→ **Textauszug**
========================

Jarhead - Willkommen im Dreck

Kinostart: 05.01.05
2005
Filmplakat: Jarhead - Willkommen im Dreck

FBW-Pressetext

Stanley Kubricks „Full Metall Jacket“ lässt grüßen: Der erste Golfkrieg (1990) aus der Sicht eines einfachen Marines. Keine Werbung für den Krieg, wohl aber für das Talent von Regisseur Sam Mendes.
Prädikat wertvoll

Filminfos

Gattung:Kriegsfilm
Regie:Sam Mendes
Darsteller:Jamie Foxx; Jake Gyllenhaal; Peter Sarsgaard
Drehbuch:William Broyles Jr.
Weblinks:filmsortiment.de;
Länge:123 Minuten
Kinostart:05.01.2005
Verleih:Universal
Produktion: Universal Pictures, Inc., Red Wagon Productions;
FSK:12

Jury-Begründung

Prädikat wertvoll

Nach Meinung des Ausschusses ist „Jarhead“ weder ein ausgesprochener Antikriegsfilm noch ein mit Hurra-Patriotismus ausgestatteter Actioner. Viel mehr handelt es sich um die authentische Umsetzung der Erlebnisse des Marines Anthony Swofford im ersten Irak-Krieg nach seinem gleichnamigen Buch, in dem die Realität des Soldatseins beschrieben wird.

========================

→ **Bereitgestelltes Material**
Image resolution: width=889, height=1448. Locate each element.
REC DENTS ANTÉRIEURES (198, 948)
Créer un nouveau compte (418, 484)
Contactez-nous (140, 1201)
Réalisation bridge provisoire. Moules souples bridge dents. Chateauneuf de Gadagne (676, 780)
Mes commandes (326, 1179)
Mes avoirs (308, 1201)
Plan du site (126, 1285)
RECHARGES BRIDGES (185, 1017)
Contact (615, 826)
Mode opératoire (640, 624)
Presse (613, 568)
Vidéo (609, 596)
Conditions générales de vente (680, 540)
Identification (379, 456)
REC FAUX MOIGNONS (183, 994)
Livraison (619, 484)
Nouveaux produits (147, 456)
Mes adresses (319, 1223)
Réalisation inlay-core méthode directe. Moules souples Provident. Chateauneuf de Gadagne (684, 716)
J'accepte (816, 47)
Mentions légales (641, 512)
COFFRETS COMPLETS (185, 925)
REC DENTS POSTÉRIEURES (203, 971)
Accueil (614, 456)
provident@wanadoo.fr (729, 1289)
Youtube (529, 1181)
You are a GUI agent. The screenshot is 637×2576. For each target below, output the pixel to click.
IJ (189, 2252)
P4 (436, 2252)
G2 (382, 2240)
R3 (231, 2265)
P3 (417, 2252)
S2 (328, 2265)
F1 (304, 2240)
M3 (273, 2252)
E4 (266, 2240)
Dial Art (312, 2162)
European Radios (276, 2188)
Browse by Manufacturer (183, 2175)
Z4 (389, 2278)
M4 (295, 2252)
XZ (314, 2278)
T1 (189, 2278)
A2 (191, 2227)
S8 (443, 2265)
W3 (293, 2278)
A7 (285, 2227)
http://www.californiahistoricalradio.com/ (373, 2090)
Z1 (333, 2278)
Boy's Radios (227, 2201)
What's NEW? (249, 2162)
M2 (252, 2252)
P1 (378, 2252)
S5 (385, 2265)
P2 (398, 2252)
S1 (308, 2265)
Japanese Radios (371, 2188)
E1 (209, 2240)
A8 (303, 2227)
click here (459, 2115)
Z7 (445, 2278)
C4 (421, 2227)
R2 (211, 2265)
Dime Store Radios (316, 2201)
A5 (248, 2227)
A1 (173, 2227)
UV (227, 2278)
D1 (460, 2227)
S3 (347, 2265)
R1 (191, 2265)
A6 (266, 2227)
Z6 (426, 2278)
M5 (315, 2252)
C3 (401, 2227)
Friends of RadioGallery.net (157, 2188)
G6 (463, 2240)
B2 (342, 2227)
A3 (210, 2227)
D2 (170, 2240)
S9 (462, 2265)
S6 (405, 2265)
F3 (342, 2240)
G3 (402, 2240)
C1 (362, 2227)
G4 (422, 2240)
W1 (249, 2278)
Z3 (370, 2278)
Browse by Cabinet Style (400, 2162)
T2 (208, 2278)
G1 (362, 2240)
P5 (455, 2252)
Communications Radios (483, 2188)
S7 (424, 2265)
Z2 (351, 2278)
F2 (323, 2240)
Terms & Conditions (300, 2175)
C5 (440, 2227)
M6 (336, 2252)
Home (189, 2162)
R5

========================

→ **Aufgaben und Übungen**
a – Wiederhole aus dem Text zu „Jarhead“ wortgetreu die Stelle von „Kinostart: 05.01.05“ bis „Regisseur Sam Mendes.“.
b – Wer hat laut dem Text zu „Jarhead“ bei dem Film Regie geführt?
c – Führe den Text zu „Jarhead“ nach seinem letzten Satz weiter.
Die Einträge sind eigenständiges Material und gehören nicht zum Text zu „Jarhead“.

→ **Lösungen der Aufgaben**
a –
Kinostart: 05.01.05
2005
Filmplakat: Jarhead - Willkommen im Dreck

FBW-Pressetext

Stanley Kubricks „Full Metall Jacket“ lässt grüßen: Der erste Golfkrieg (1990) aus der Sicht eines einfachen Marines. Keine Werbung für den Krieg, wohl aber für das Talent von Regisseur Sam Mendes.

b – Sam Mendes.

c –
Mit unerbittlich harten Szenen wird der fast menschenverachtende Drill, die Erniedrigung der Auszubildenden bis hin zu ihrer Beugung zu Tötungsmaschinen gezeigt. In gnadenloser Konsequenz zeigt der Film auch die harten Gruppenmechanismen der Soldaten untereinander, findet Bilder und Szenen auch für ihre persönlichen und familiären Probleme fernab der Heimat.
Aberwitzig wie manch andere Szene in diesem Film ist es, dass der Scharfschütze Swofford und seine Kameraden über ein halbes Jahr im Wüstensand gedrillt werden und letztlich bei einem nur viertägigen Kriegseinsatz keinen einzigen Schuss abgeben müssen – oder dürfen.

Die Besetzung ist typgerecht, das Spiel eindrucksvoll realistisch, an ihrer Spitze Jake Gyllenhaal als Swofford. In allen handwerklichen Bereichen kann dem Film eine hohe technische wie auch dramaturgische Perfektion bestätigt werden. Die vereinzelten Soldaten in den brennenden Ölfeldern, der Wüsten-Highway mit den ausgebrannten Autowracks und viele andere Einstellungen sind beeindruckend.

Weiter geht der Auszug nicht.